Theodore H. Maiman Winner of Wolf Prize in Physics - 1984
Theodore H. Maiman


The Physics Prize Committee for 1983/4 has unanimously chosen the following three candidates to equally share the award for their distinct pioneering contributions in the field of experimental condensed matter physics.

Theodore H. Maiman
Maiman Associates
Marina del Rey, California, USA

for his realization of the first operating laser, the pulsed three level ruby laser.

Erwin L. Hahn
University of California
Berkeley, California, USA

for his discovery of nuclear spin echoes and for the phenomenon of self-induced transparency.

Sir Peter Hirsch
Oxford University
Oxford, United Kingdom
for his development of the utilization of the transmission electron microscope as a universal instrument to study the structure of crystalline matter.

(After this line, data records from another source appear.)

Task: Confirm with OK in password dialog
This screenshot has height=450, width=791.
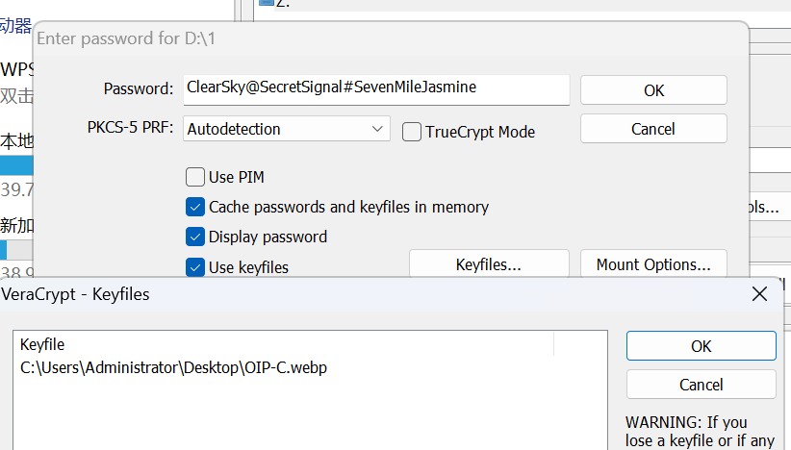Action: click(x=653, y=90)
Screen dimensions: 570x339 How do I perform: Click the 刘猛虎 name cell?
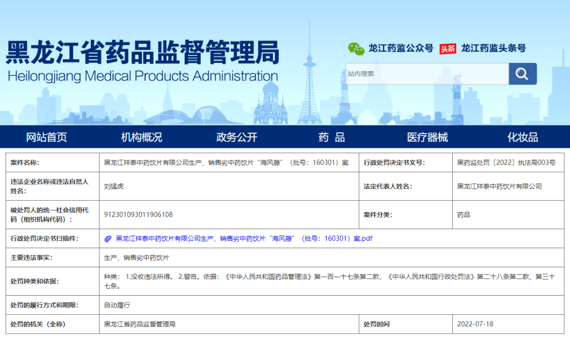coord(113,186)
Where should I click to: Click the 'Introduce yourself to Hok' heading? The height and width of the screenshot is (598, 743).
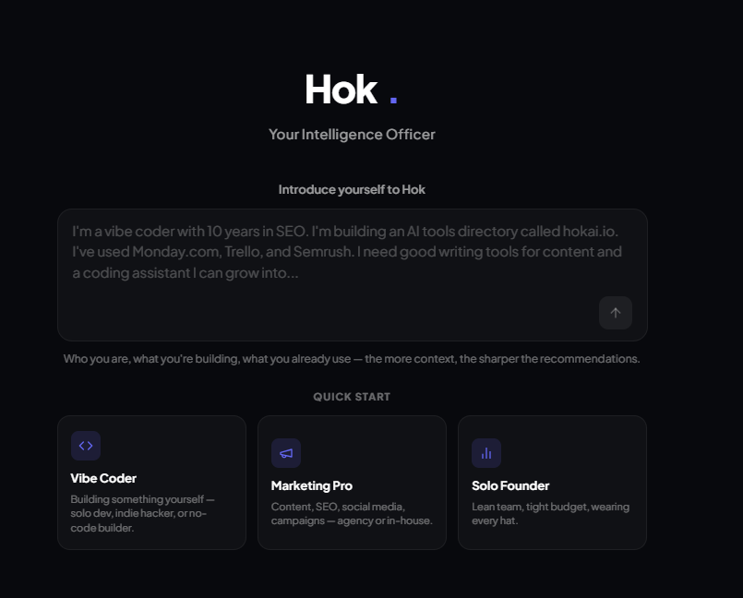(x=352, y=189)
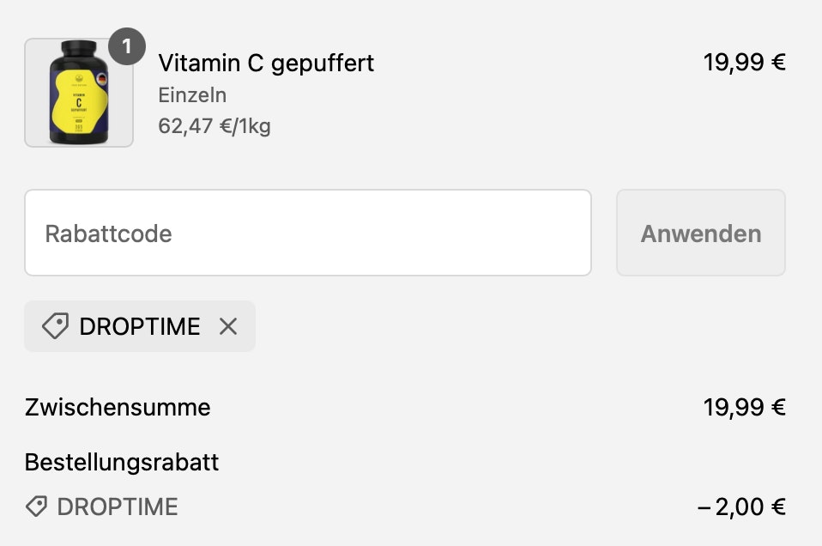Click the Zwischensumme amount 19,99 €
822x546 pixels.
(x=744, y=408)
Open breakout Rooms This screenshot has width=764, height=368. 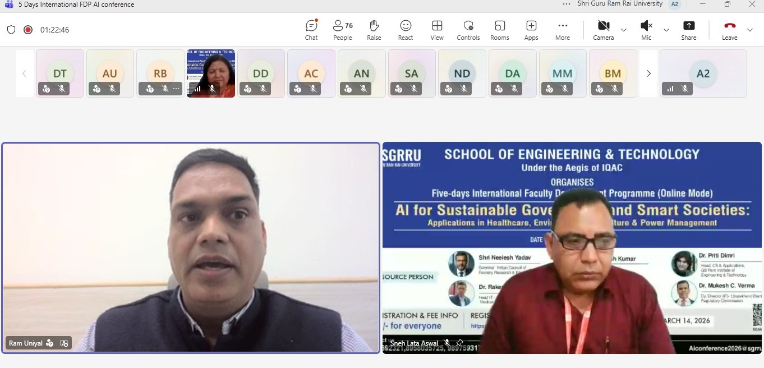coord(500,30)
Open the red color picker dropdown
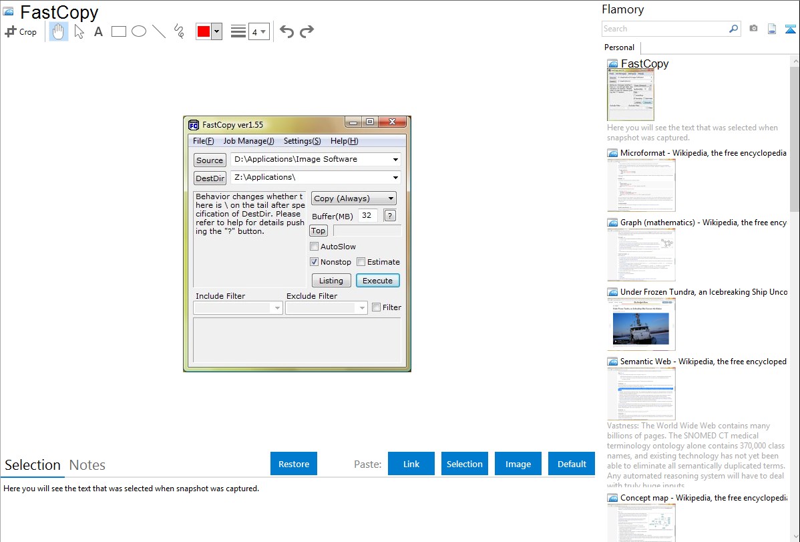 (216, 31)
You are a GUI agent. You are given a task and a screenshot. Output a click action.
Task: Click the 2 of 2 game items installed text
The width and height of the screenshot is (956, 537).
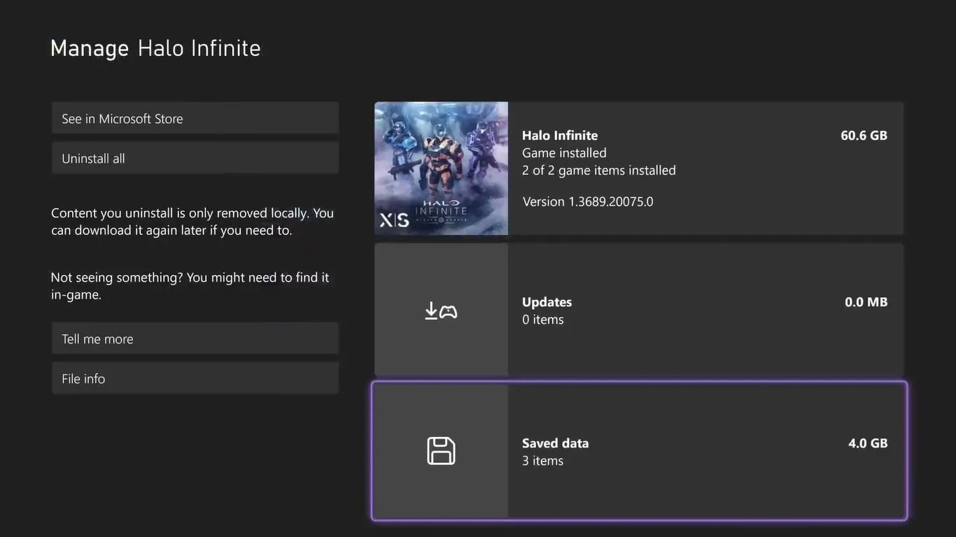(599, 170)
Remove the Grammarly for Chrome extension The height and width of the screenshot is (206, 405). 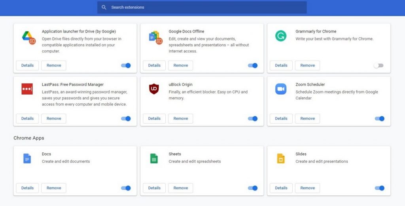coord(307,65)
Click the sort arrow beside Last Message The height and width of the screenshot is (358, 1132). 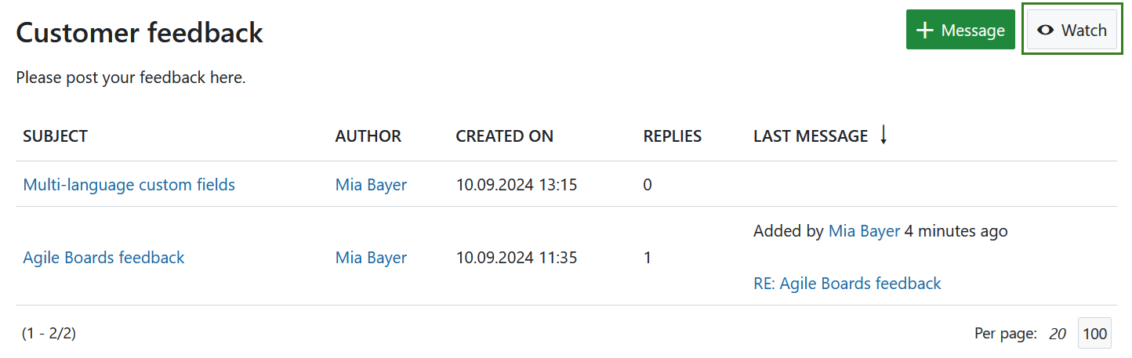(x=883, y=136)
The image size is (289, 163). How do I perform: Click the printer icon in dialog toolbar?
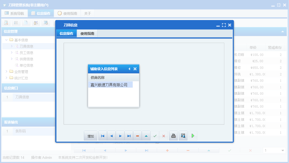(173, 136)
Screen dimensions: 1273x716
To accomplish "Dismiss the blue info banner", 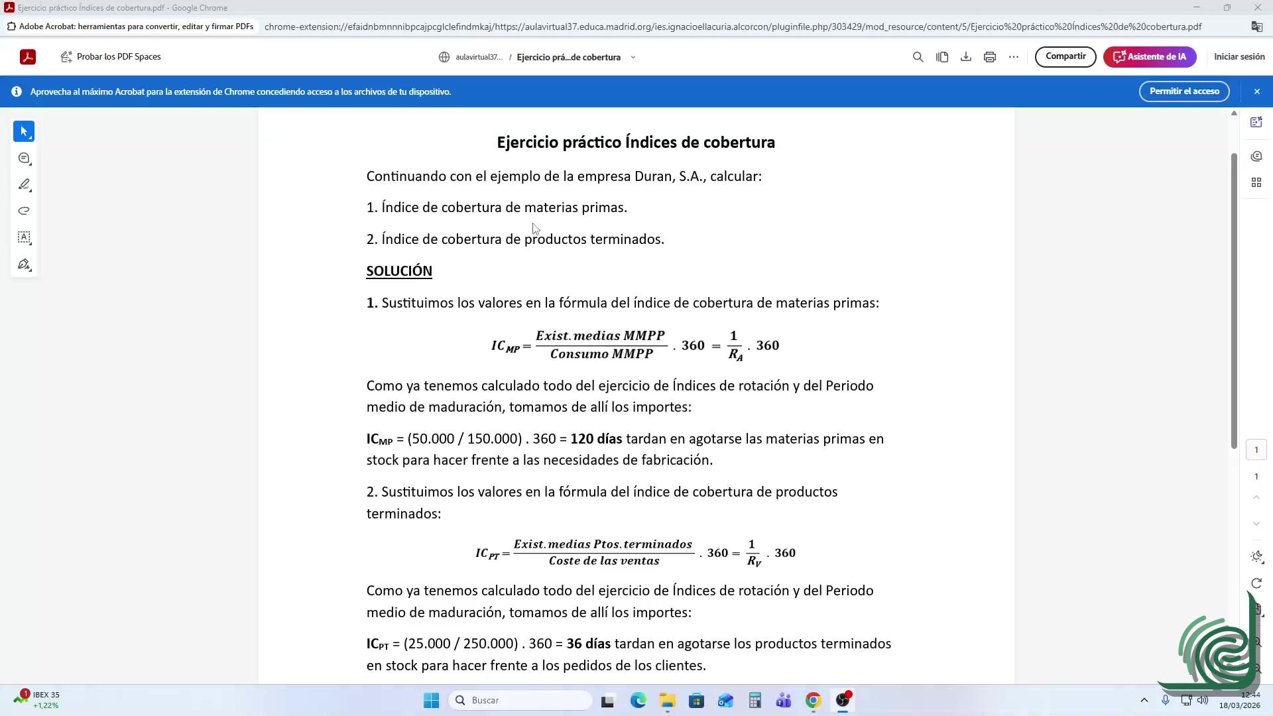I will click(x=1256, y=91).
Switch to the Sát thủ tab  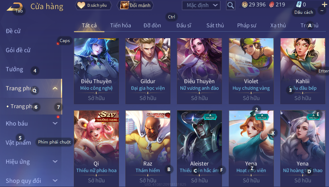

Professor Erwin L. Hahn´s research demonstrated that a collection of spinning nuclei could retain a coherent memory for a period of time and made it possible to extend the use of magnetic resonance techniques for a variety of purposes in science, engineering and medicine including the storage and retrieva l of information. Optical self-induced transparency is an outstanding example of nonlinear interaction between matter and high intensity light pulses. The experiments of Hahn elucidate concepts´ of statistical mechanics and collective excitations in complex (many-body) systems.

Professor Peter Hirsch developed the use of the transmission electron microscope, to study imperfections in the structure of metals, ceramics and other materials. His work has made it possible to examine such solids in far greater detail than is possible with the optical microscope.

Dr.Theodore H. Maiman. The impact of lasers on many technological fields is well known. They are used, for example, as cutting tools in metallurgical and textile industry, as scalpels in surgery, as alignment devices in the construction industry, as length and frequency standards in scientific applications. The original ruby laser of Maiman was instrumental in establishing the new sub field of non-linear optics, which explores the properties of matter at extremely high light intensities. It has also been used in ranging experiments to measure the earth-moon distance with retro-reflectors set-up by the moon astronauts.